His brief remarks at the Vatican on Thursday are being interpreted in various ways, often to the university's detriment. See what you think. Here is the key passage:
This commitment to “missionary discipleship” ought to be reflected in a special way in Catholic universities (cf. Evangelii Gaudium, 132-134), which by their very nature are committed to demonstrating the harmony of faith and reason and the relevance of the Christian message for a full and authentically human life. Essential in this regard is the uncompromising witness of Catholic universities to the Church’s moral teaching, and the defense of her freedom, precisely in and through her institutions, to uphold that teaching as authoritatively proclaimed by the magisterium of her pastors. It is my hope that the University of Notre Dame will continue to offer unambiguous testimony to this aspect of its foundational Catholic identity, especially in the face of efforts, from whatever quarter, to dilute that indispensable witness. And this is important: its identity, as it was intended from the beginning. To defend it, to preserve it and to advance it!

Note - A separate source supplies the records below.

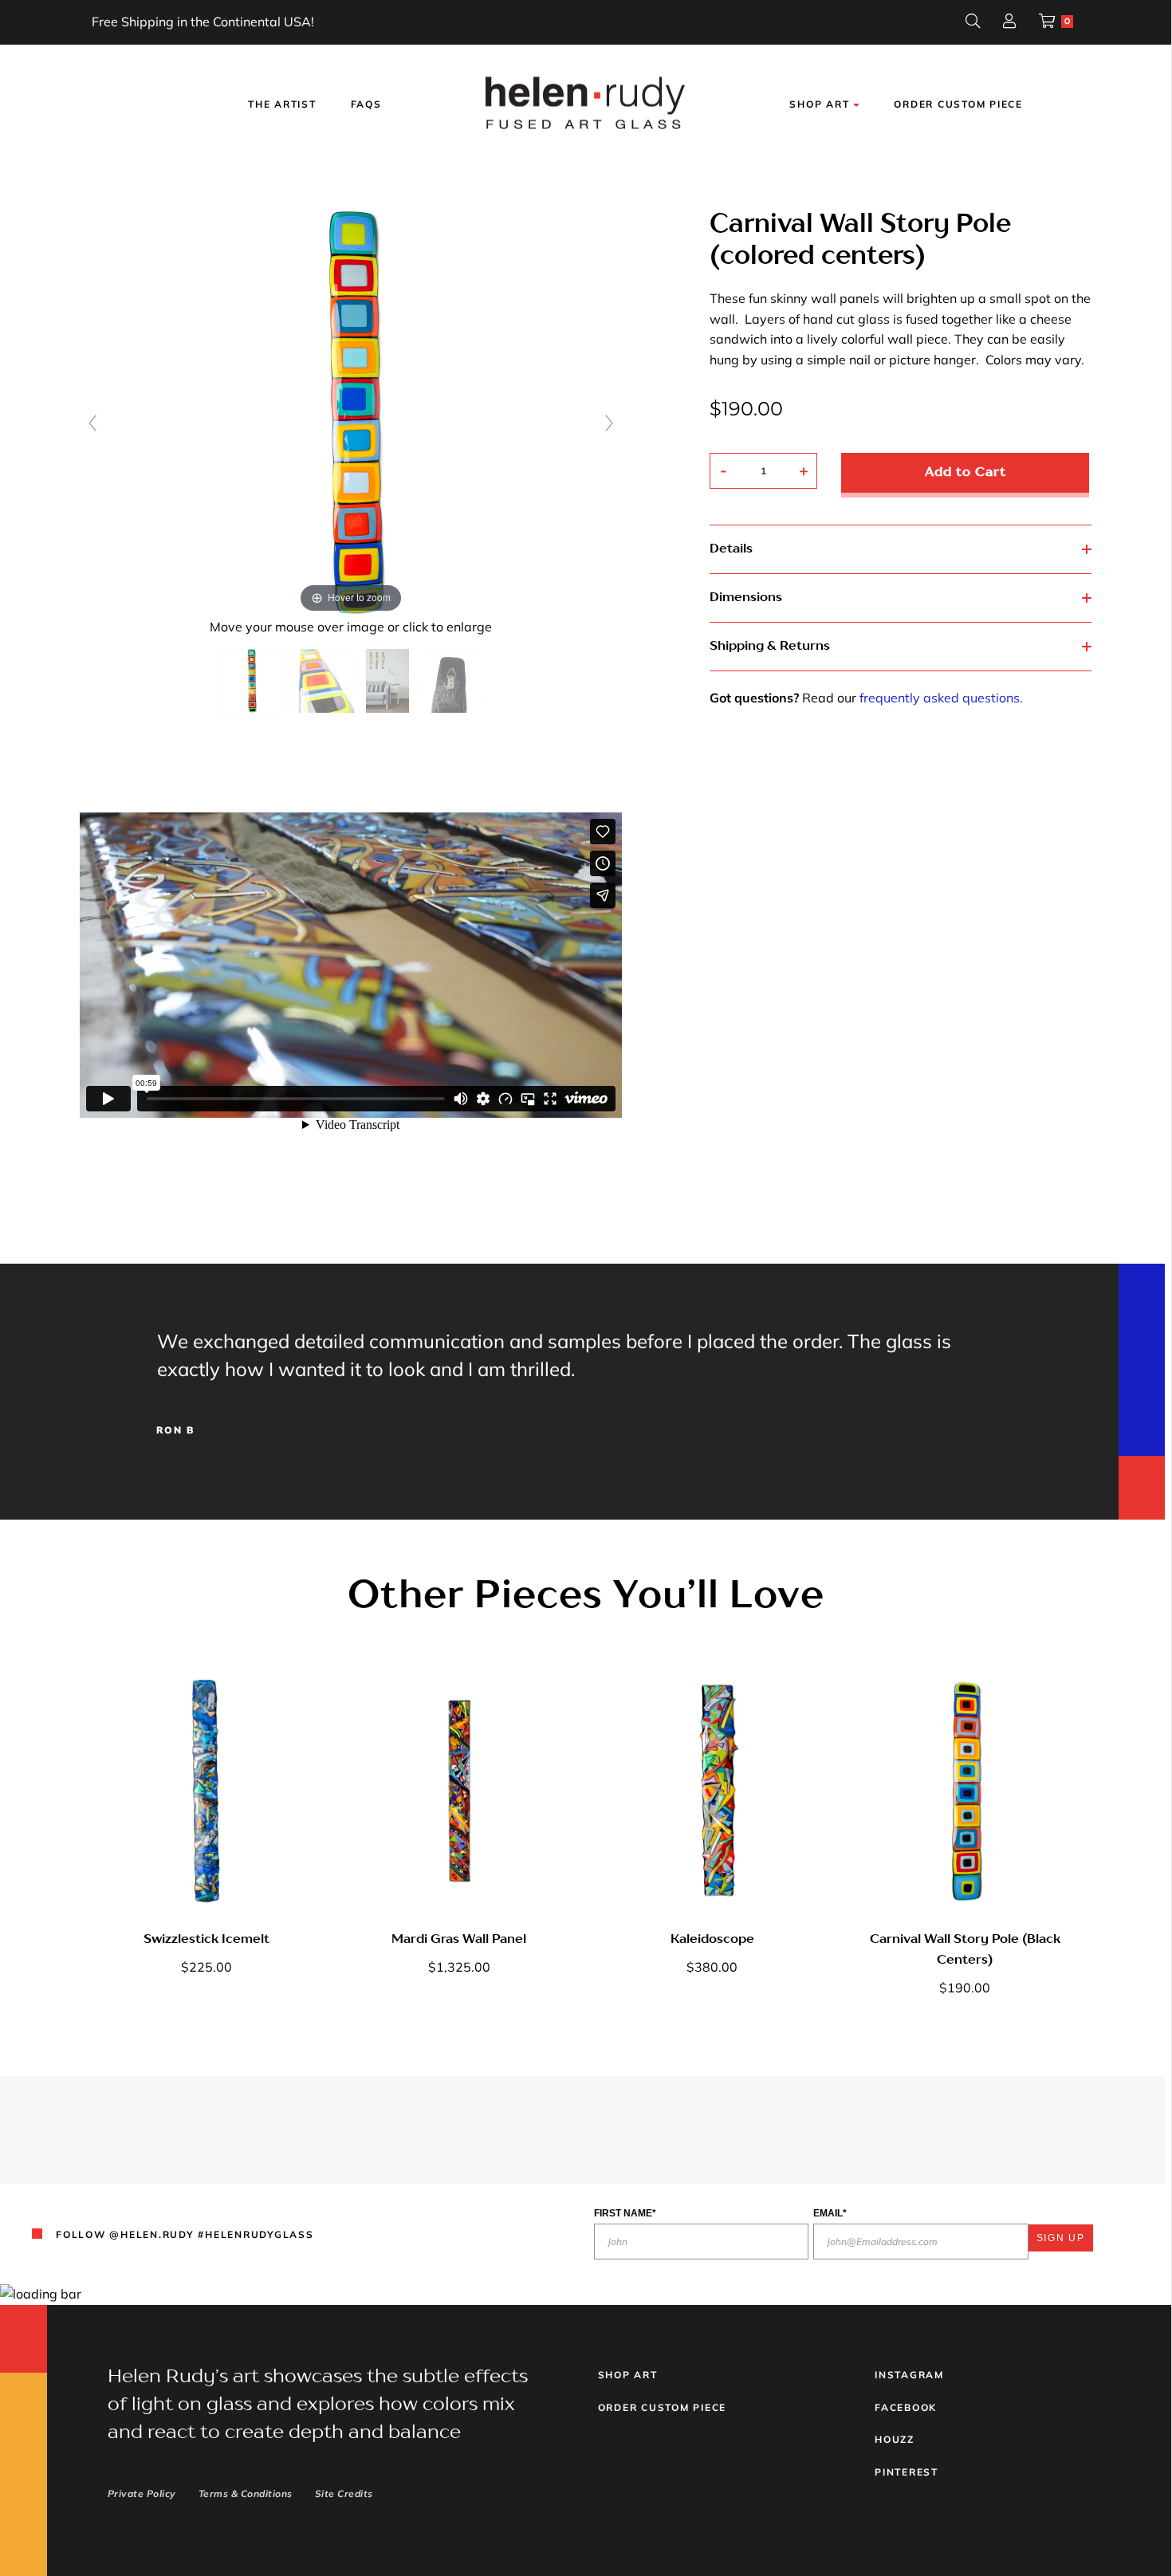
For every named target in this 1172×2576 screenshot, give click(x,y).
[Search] (973, 23)
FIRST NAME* (625, 2213)
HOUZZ (894, 2439)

It seems to me that the pope's use of the word "continue" (emphasis added) makes it hard to interpret this as a rebuke of the school, although that has not stopped people from trying. There is no doubt Francis is setting out expectations for Notre Dame and other Catholic universities, but that's as far as he goes. "Continue" sounds like another way of saying, "Keep up the good work." Perhaps what this boils down to is that Francis prefers encouragement to condemnation as a management tool. A lot of management experts would agree.
Compare the encouraging tone of his remarks with the rhetoric of the scores of bishops who assailed the university in 2009 for granting an honorary degree to President Obama. For example, Phoenix Bishop Thomas Olmsted, who wrote to Notre Dame's president that this was "a public act of disobedience to the Bishops of the United States."